PROBLEM TO WORK ON
Every entry must be output exactly as it is written.

[Stored data entries]
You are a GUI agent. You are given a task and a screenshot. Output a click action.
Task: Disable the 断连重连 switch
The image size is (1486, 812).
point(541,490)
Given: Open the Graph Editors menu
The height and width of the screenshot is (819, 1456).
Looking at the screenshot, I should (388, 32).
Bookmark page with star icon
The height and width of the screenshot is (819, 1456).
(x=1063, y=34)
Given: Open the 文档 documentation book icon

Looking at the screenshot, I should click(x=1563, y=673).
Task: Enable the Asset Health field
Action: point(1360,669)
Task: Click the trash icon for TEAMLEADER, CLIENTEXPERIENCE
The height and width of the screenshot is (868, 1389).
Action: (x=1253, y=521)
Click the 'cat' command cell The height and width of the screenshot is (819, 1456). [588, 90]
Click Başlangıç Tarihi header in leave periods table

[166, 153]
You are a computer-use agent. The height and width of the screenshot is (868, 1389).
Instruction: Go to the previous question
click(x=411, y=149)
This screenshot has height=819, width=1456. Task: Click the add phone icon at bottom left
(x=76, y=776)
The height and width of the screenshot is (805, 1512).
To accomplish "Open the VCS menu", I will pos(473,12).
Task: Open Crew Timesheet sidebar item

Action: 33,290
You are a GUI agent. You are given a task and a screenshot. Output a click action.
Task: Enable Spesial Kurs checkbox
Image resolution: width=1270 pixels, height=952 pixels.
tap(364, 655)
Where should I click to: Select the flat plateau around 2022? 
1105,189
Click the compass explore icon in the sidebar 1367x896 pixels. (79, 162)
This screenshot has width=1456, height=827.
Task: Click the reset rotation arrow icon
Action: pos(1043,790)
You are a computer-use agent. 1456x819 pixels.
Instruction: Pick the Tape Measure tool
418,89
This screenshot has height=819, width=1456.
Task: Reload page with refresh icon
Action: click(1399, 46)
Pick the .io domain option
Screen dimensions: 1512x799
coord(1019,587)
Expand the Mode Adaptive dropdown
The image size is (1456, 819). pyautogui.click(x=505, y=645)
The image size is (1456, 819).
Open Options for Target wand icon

WRITTEN RESPONSE
You are a GUI agent. You are given a task and a screenshot. Output a click action.
Task: Disable the 断连重连 switch
The image size is (1486, 812).
point(541,490)
Given: Open the Graph Editors menu
The height and width of the screenshot is (819, 1456).
Looking at the screenshot, I should (388, 32).
Bookmark page with star icon
The height and width of the screenshot is (819, 1456).
(x=1063, y=34)
Given: Open the 文档 documentation book icon

Looking at the screenshot, I should click(x=1563, y=673).
Task: Enable the Asset Health field
Action: point(1360,669)
Task: Click the trash icon for TEAMLEADER, CLIENTEXPERIENCE
The height and width of the screenshot is (868, 1389).
Action: (x=1253, y=521)
Click the 'cat' command cell The height and width of the screenshot is (819, 1456). [588, 90]
Click Başlangıç Tarihi header in leave periods table

[166, 153]
You are a computer-use agent. The height and width of the screenshot is (868, 1389).
Instruction: Go to the previous question
click(x=411, y=149)
This screenshot has height=819, width=1456. Task: Click the add phone icon at bottom left
(x=76, y=776)
The height and width of the screenshot is (805, 1512).
To accomplish "Open the VCS menu", I will pos(473,12).
Task: Open Crew Timesheet sidebar item

Action: 33,290
You are a GUI agent. You are given a task and a screenshot. Output a click action.
Task: Enable Spesial Kurs checkbox
Image resolution: width=1270 pixels, height=952 pixels.
tap(364, 655)
Where should I click to: Select the flat plateau around 2022? 
1105,189
Click the compass explore icon in the sidebar 1367x896 pixels. (79, 162)
This screenshot has width=1456, height=827.
Task: Click the reset rotation arrow icon
Action: pos(1043,790)
You are a computer-use agent. 1456x819 pixels.
Instruction: Pick the Tape Measure tool
418,89
This screenshot has height=819, width=1456.
Task: Reload page with refresh icon
Action: click(1399, 46)
Pick the .io domain option
Screen dimensions: 1512x799
coord(1019,587)
Expand the Mode Adaptive dropdown
The image size is (1456, 819). pyautogui.click(x=505, y=645)
The image size is (1456, 819).
Open Options for Target wand icon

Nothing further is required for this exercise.